If you are saved, get Alsheimers and forget the Lord, are you still saved?

Alzheimers. Parkinson’s Disease. Dementia. The diagnosis of any brain disease that leads to dementia is tragic and usually offers a bleak prognosis. Patients who cannot remember the events of a day before, or even an hour before, who forget their kids and revert to a long forgotten childhood are a special kind of woe. The caregivers for these ones often suffer great personal grief as they recognize how much the patient has lost. In the course of ministering to those with failing minds the kind caregiver practices a generous ministry of which I stand in awe.

On top the loss of memory, patients with forms of dementia often show surprising behavioral changes. A once gracious and sweet grandmother suddenly becomes beligerent and foul mouthed. A once kind and gentle man responds with violence and abuse. The effects of the disease impact much more than the memories. The whole person is changed by the illness. With such radical changes of personality and such forgetfulness of so much that is important, what are the spiritual ramifications of their disease? If one who trusted Jesus for salvation forgets Him, is that person still saved?

Consider two spouses. One finds out his wife has Alzheimers and will soon forget all about him. He declares he will not stay with a woman that doesn’t remember him and hits the road for warmer weather and companions with their full mental faculties. Anyone recognizes that only a selfish lout would leave his wife because he could not put up with being forgotten. The other spouse finds out her husband has advanced dementia. He soon forgets her name and their many years of marriage. Each day he asks her who she is, wondering if she is a sister, an old friend or the nurse for that day. Each day he grumbles and complains that she is not doing for him what she should. She selflessly and kindly cares for him, despite his lack of memory and his hurtful words. Examples of the second, tender spouse are abundant. The compassion of a loving spouse in such difficult circumstances is an example of selfless love that stirs the heart with admiration. Will God be less faithful and less compassionate than sinful man?

God in His grace and compassion never turns away from those who have trusted Him for salvation. Though men are forgetful, failing and undeserving, God never falters on His promises. He never forgets His children. “The Lord knows them that are His.” (2 Timothy 2:19) The promise of God is to give eternal salvation to all who trust Jesus for forgiveness of sin. God will never go back on His Word, no matter what. God cannot and will not lie. (Titus 1:2)

Ultimately, salvation is not dependent on the memory or faithfulness of the Christian. Salvation always relies on the faithfulness and fullness of Christ. Jesus does all that needs to be done to save and to keep saved. One does not have to be able to remember his salvation experience to remain saved. All those who are saved are saved by Jesus not by their intellect, personality or memory. Nothing that happens in this life, the life to come, in heaven or on earth can separate he who is saved from the love of Jesus. “For I am persuaded, that neither death, nor life, nor angels, nor principalities, nor powers, nor things present, nor things to come, nor height, nor depth, nor any other creature, shall be able to separate us from the love of God, which is in Christ Jesus our Lord.” (Romans 8:38-39) Mercifully, if physical damage destroys the brain so that you no longer remember the Christ who saved you, He will in no way forget you or remove His saving presence from you.

· · · · · · ·

ASSIGNMENT ▸ In the article on dementia and salvation, which Bible reference is given for the words "The Lord knows them that are His"? The lines after this article are not needed.

INFORMATION SUPPLIED ▸
· · · · · · ·

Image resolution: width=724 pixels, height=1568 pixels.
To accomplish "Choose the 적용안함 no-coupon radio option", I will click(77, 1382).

· · · · · · ·

WRITTEN RESPONSE ▸ 2 Timothy 2:19